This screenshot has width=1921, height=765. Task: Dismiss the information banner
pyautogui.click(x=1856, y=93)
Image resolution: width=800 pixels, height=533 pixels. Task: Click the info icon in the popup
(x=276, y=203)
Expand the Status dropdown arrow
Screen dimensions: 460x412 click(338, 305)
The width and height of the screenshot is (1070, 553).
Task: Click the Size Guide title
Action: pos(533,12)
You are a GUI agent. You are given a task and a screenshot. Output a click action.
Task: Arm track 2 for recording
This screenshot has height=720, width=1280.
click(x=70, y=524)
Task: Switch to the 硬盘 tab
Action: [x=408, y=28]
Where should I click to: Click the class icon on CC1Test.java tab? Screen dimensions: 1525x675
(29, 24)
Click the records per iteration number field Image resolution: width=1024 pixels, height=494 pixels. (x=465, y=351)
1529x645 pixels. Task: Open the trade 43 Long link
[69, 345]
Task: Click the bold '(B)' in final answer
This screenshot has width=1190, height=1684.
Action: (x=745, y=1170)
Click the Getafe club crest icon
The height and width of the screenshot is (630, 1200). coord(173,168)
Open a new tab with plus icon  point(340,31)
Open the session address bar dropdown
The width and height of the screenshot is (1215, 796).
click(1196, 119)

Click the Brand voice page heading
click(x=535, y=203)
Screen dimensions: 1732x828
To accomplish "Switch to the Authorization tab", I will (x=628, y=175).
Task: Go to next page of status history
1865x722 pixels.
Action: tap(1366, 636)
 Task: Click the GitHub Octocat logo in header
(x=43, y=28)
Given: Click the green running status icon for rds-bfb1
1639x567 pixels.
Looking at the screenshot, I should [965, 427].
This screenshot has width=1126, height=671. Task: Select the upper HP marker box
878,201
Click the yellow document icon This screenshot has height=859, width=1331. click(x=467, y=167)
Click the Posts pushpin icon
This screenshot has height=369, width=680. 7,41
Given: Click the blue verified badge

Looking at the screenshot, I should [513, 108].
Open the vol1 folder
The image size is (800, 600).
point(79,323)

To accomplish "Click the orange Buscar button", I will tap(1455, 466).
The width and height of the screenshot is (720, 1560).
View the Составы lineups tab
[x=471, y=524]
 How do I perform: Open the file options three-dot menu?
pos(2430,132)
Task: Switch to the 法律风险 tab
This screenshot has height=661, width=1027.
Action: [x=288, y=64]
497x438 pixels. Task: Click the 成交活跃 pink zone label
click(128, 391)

**********

_Objective_:
Copy out every record above, keeping each line word for word.

_Written answer_:
This screenshot has width=1921, height=765. Task: Dismiss the information banner
pyautogui.click(x=1856, y=93)
Image resolution: width=800 pixels, height=533 pixels. Task: Click the info icon in the popup
(x=276, y=203)
Expand the Status dropdown arrow
Screen dimensions: 460x412 click(338, 305)
The width and height of the screenshot is (1070, 553).
Task: Click the Size Guide title
Action: pos(533,12)
You are a GUI agent. You are given a task and a screenshot. Output a click action.
Task: Arm track 2 for recording
This screenshot has height=720, width=1280.
click(x=70, y=524)
Task: Switch to the 硬盘 tab
Action: [x=408, y=28]
Where should I click to: Click the class icon on CC1Test.java tab? Screen dimensions: 1525x675
(29, 24)
Click the records per iteration number field Image resolution: width=1024 pixels, height=494 pixels. (x=465, y=351)
1529x645 pixels. Task: Open the trade 43 Long link
[69, 345]
Task: Click the bold '(B)' in final answer
This screenshot has width=1190, height=1684.
Action: (x=745, y=1170)
Click the Getafe club crest icon
The height and width of the screenshot is (630, 1200). coord(173,168)
Open a new tab with plus icon  point(340,31)
Open the session address bar dropdown
The width and height of the screenshot is (1215, 796).
click(1196, 119)

Click the Brand voice page heading
click(x=535, y=203)
Screen dimensions: 1732x828
To accomplish "Switch to the Authorization tab", I will (x=628, y=175).
Task: Go to next page of status history
1865x722 pixels.
Action: tap(1366, 636)
 Task: Click the GitHub Octocat logo in header
(x=43, y=28)
Given: Click the green running status icon for rds-bfb1
1639x567 pixels.
Looking at the screenshot, I should [965, 427].
This screenshot has width=1126, height=671. Task: Select the upper HP marker box
878,201
Click the yellow document icon This screenshot has height=859, width=1331. click(x=467, y=167)
Click the Posts pushpin icon
This screenshot has height=369, width=680. 7,41
Given: Click the blue verified badge

Looking at the screenshot, I should [513, 108].
Open the vol1 folder
The image size is (800, 600).
point(79,323)

To accomplish "Click the orange Buscar button", I will tap(1455, 466).
The width and height of the screenshot is (720, 1560).
View the Составы lineups tab
[x=471, y=524]
 How do I perform: Open the file options three-dot menu?
pos(2430,132)
Task: Switch to the 法律风险 tab
This screenshot has height=661, width=1027.
Action: [x=288, y=64]
497x438 pixels. Task: Click the 成交活跃 pink zone label
click(128, 391)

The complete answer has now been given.